→ EXCERPTED PASSAGE
Report on Fedora Activity Day : May 2010, Pune, India

Day 1,  Getting started

Fedora India team had originally planned a FUDCon sometime this year and after several discussions, we realized that our goals of enabling existing contributors to get together and get some things done face to face was better enabled via a Fedora Activity Day in Pune, India. We selected Pune as the venue for the event because the Red Hat Engineering services office is located here and we wanted to host the event in this place and the logistics was much easier this way. I volunteered to be the event owner and it was a interesting learning experience. For one, it is easy to understimate the amount of work required to get a event of even this relatively smaller scale up and running. More on that later.

It was a two day event on the weekend and the first day started off with Siddesh‘s workshop on autotools. Siddesh essentially redid the Fedora Classroom session he had conducted earlier. His blog with more details here. linkc is a project that I acted as a mentor for a couple of students doing an internship in Red Hat and I hope they step up to become active contributors to Fedora as well.

After Siddesh’s session, we had a quick pitch on what each of us hope to accomplish. Among the things I had planned, I made some solid progress in a few package reviews. The only thing that didn’t get any movement was fixing the desktop file issues listed here. We hope to perhaps do a followup online later and cover that.

→ SUPPLIED DATA
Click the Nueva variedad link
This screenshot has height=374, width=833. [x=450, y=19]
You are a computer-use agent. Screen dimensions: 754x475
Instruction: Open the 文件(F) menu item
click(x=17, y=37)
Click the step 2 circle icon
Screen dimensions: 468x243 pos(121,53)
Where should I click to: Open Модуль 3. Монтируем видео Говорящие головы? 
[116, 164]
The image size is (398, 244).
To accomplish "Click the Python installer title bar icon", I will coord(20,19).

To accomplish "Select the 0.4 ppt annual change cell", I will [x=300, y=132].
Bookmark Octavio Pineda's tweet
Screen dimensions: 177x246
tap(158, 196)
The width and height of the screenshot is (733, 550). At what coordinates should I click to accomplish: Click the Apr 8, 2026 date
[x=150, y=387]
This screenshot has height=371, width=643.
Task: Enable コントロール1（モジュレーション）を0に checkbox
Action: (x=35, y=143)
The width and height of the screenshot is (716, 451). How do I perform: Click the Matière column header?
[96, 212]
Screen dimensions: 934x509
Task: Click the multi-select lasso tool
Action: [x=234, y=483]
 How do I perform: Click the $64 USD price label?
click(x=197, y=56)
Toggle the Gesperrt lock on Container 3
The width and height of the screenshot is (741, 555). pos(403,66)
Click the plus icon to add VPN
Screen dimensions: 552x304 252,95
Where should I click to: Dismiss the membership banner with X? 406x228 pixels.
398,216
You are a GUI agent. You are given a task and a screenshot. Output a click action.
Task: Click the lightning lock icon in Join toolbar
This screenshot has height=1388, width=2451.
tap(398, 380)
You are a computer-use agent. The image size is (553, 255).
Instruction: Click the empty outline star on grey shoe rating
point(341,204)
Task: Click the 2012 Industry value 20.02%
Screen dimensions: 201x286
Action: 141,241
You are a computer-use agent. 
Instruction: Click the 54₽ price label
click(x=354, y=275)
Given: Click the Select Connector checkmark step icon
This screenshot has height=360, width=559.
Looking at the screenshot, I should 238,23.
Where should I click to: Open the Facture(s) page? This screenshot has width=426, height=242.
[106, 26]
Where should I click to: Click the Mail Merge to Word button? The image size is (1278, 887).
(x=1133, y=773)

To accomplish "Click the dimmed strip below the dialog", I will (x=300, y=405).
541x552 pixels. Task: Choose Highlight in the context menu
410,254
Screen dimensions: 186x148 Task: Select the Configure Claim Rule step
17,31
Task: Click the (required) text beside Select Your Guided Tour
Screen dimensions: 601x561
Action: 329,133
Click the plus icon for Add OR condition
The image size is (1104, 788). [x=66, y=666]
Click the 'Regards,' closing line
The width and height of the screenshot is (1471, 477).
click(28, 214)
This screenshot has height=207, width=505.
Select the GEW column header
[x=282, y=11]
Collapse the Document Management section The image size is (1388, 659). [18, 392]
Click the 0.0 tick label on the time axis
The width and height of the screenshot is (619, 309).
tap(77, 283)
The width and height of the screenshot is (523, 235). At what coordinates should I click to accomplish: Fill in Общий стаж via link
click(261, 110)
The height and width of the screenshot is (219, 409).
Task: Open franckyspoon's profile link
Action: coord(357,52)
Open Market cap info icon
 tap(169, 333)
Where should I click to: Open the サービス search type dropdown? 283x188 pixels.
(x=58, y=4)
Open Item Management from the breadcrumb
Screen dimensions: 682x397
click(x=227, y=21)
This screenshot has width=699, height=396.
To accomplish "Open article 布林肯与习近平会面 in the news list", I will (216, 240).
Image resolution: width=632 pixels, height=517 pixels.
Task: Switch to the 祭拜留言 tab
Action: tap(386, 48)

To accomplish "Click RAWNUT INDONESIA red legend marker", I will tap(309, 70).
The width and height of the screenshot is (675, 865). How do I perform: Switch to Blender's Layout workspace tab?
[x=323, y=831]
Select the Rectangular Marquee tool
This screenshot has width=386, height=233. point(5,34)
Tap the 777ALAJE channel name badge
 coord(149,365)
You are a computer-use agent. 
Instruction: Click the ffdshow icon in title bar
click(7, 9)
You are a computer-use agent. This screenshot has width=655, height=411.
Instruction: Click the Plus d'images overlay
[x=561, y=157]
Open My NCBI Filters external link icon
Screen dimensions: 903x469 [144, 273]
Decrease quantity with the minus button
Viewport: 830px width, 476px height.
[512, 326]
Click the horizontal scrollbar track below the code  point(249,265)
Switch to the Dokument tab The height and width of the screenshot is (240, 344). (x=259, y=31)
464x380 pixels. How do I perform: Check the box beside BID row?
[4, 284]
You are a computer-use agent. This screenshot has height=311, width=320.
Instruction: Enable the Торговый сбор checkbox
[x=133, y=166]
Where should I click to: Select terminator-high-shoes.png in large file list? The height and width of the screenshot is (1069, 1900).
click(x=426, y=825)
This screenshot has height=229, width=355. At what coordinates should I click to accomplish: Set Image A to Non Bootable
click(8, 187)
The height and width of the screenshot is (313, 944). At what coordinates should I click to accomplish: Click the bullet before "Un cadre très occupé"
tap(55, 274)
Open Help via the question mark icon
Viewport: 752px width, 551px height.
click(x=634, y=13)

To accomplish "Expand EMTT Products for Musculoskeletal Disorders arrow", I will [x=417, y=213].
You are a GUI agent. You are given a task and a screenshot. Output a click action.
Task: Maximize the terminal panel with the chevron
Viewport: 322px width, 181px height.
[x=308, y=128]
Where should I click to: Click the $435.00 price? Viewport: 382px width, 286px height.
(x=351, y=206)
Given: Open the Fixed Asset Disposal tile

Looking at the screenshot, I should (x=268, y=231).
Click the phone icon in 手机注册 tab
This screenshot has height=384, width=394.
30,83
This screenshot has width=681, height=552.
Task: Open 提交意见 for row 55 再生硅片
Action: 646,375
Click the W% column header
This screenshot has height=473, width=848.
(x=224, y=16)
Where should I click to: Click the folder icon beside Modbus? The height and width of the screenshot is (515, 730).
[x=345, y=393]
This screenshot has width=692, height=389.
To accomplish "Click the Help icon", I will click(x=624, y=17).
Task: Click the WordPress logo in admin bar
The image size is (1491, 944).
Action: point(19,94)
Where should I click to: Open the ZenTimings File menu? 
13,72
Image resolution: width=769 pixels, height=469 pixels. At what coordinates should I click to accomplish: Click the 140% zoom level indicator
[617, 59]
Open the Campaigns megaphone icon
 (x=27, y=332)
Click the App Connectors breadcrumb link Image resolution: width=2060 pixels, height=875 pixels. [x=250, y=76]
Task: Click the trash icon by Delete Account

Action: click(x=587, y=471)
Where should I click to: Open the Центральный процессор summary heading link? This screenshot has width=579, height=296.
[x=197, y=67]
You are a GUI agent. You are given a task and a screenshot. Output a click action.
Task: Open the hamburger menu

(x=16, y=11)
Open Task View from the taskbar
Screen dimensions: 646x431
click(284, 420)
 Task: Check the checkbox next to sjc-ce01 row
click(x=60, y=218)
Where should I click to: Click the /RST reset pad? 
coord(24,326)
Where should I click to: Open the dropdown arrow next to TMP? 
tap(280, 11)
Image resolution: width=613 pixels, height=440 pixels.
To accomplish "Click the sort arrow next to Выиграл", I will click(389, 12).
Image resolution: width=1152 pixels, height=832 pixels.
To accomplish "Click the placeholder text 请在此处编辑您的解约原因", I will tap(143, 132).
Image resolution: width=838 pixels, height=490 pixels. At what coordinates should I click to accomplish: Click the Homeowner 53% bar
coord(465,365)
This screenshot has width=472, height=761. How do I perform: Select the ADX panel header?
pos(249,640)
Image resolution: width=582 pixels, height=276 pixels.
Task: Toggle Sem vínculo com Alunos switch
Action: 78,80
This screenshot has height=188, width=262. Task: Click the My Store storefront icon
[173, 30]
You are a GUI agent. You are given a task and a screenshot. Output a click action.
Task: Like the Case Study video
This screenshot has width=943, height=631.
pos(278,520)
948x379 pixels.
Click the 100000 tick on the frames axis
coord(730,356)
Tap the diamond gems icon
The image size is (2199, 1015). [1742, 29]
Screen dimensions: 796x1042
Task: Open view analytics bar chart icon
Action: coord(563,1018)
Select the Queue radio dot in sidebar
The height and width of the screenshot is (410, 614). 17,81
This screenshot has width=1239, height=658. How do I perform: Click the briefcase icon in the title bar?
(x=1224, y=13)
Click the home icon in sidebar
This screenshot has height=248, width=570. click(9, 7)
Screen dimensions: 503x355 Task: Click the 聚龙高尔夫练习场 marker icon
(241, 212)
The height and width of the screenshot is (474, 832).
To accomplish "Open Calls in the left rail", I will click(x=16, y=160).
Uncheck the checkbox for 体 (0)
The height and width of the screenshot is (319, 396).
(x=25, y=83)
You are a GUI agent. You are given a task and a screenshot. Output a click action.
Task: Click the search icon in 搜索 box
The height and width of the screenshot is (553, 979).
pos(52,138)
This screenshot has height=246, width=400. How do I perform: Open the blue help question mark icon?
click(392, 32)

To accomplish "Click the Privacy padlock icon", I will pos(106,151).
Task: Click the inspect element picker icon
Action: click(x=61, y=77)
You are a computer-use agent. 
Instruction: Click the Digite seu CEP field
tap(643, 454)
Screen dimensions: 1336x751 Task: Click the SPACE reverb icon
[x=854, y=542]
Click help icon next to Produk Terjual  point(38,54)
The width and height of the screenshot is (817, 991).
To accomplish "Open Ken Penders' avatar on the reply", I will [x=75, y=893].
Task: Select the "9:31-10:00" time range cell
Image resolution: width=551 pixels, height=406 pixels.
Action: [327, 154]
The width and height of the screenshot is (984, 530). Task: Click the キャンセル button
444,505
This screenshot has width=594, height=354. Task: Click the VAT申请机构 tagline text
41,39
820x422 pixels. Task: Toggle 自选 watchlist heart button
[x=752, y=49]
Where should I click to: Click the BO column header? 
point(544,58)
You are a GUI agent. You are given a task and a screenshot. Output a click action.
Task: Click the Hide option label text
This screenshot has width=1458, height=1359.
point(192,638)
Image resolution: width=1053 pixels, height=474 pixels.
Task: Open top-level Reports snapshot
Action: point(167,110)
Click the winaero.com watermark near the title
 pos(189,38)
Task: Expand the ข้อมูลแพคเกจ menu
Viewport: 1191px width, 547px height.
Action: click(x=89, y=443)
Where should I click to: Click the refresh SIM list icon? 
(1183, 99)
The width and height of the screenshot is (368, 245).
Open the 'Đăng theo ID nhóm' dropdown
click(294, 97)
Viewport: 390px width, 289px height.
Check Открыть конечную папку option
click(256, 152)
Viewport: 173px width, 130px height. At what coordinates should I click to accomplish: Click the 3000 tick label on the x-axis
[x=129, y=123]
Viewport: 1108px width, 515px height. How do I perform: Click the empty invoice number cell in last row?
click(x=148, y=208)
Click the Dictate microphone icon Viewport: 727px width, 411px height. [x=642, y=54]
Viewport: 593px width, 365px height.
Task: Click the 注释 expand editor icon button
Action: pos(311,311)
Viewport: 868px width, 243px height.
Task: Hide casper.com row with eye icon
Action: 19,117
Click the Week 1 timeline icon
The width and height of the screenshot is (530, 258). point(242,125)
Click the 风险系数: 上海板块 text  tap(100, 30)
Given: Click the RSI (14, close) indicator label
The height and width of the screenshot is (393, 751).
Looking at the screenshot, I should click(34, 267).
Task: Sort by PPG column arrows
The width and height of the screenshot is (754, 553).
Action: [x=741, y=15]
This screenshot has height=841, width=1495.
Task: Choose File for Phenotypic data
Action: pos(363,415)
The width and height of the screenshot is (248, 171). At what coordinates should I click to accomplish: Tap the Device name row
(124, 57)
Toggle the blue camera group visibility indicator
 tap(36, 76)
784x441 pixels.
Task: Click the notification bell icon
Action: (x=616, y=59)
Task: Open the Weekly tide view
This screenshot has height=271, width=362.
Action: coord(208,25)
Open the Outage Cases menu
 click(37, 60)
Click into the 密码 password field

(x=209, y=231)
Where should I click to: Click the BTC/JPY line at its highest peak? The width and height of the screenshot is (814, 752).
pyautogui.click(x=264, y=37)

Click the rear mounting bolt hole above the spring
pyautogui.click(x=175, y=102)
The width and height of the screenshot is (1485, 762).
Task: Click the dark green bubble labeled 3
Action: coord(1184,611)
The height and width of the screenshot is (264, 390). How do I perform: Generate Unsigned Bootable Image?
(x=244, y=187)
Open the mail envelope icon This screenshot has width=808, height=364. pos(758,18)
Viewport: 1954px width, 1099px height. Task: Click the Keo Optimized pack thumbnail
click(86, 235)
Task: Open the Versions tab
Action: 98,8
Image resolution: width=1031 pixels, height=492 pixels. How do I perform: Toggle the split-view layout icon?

→ TASK 1
List the named kinds of Fedora events that the report on the Pune Fedora Activity Day mentions.
→ TASK 2
Extend the report on the Pune Fedora Activity Day, picking up right after its last sentence.

→ TASK RESPONSE 1
FUDCon
Fedora Activity Day
Fedora Classroom

→ TASK RESPONSE 2
I gave the list of security bugs from here to Rakesh Pandit and he worked on quite a few of them and has pushed updates. I was hoping to join him but didn’t find the time at the end. In Fedora, we have a security team from Red Hat montoring issues and filing bug reports but there isn’t a organized community resolving them and I hope we get that problem fixed soon as the current situation isn’t ideal at all. If the maintainers are busy or have orphaned their packages or bugs fall through the cracks somehow, we need to handle them. A SIG focussing on it would be very helpful.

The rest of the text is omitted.